» **Exercise directions**:
Your answer should repeat exactly the lines from the one holding "This screenshot has width=1245, height=952." through the end of the data, and it should contain no pictures.

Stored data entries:
=== Begin Enclosure ===

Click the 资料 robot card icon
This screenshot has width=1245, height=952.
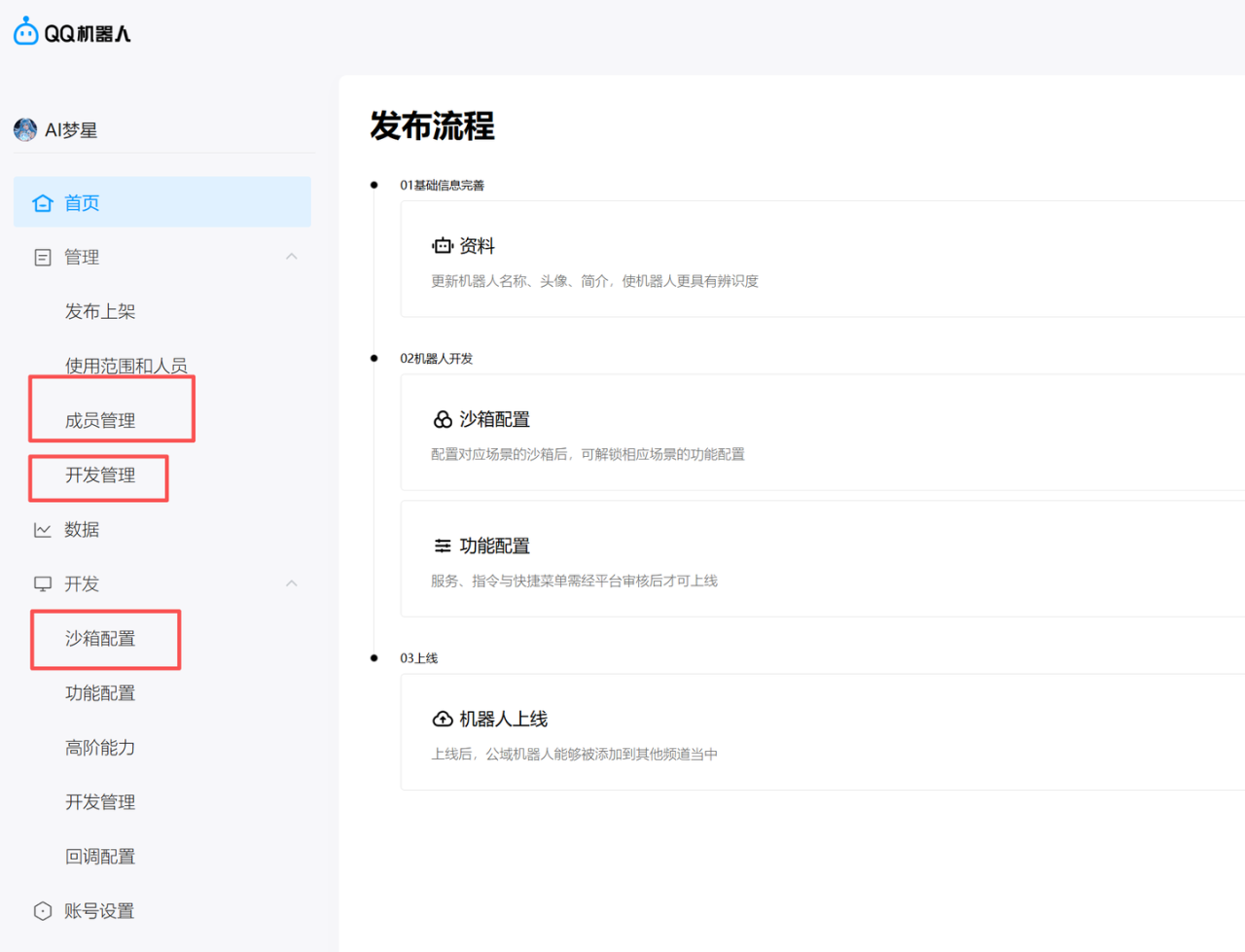[x=443, y=246]
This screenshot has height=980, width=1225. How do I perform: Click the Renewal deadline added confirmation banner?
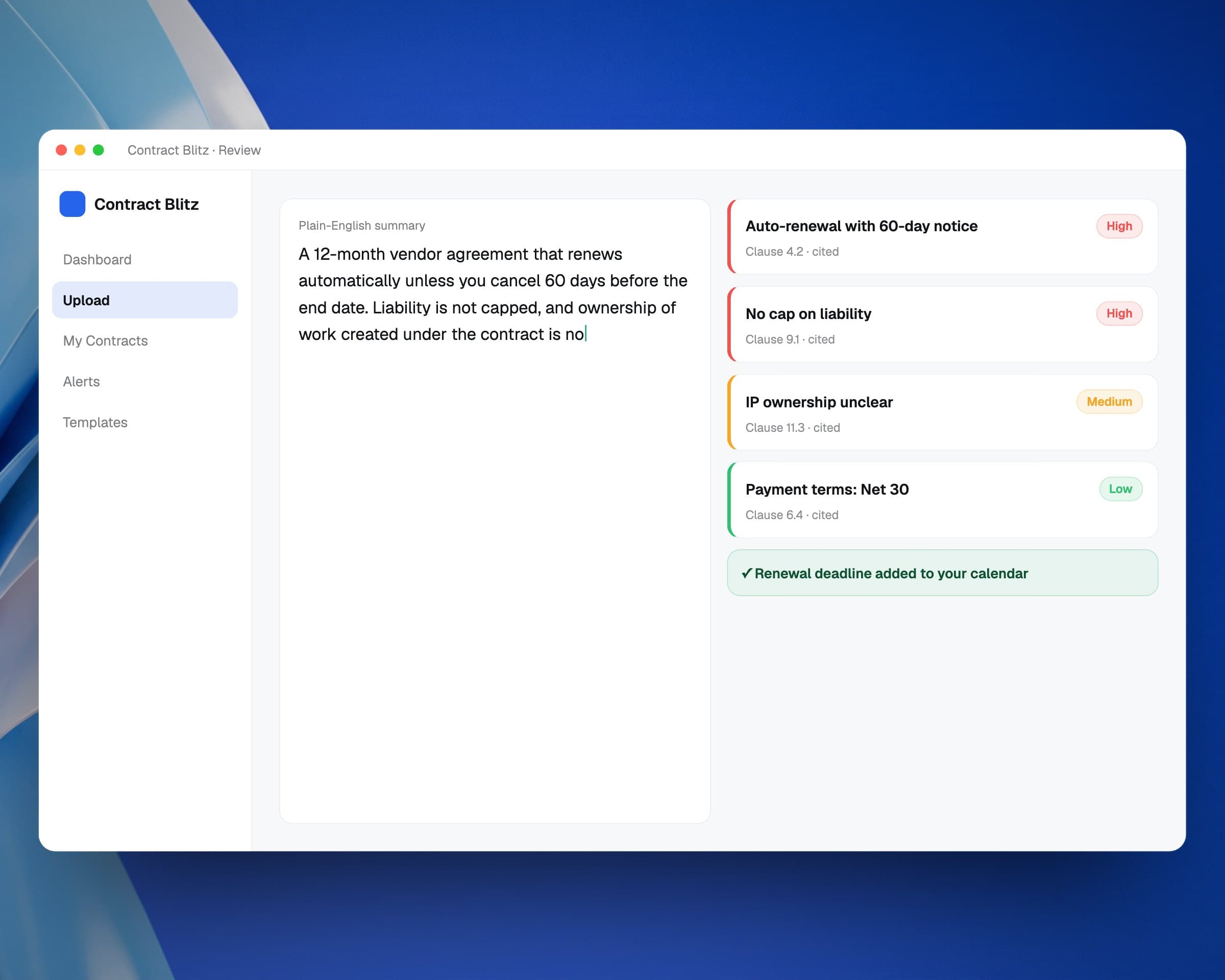tap(943, 573)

=== End Enclosure ===

» **Answer section**:
This screenshot has width=1245, height=952.
[x=443, y=246]
This screenshot has height=980, width=1225. How do I perform: Click the Renewal deadline added confirmation banner?
tap(943, 573)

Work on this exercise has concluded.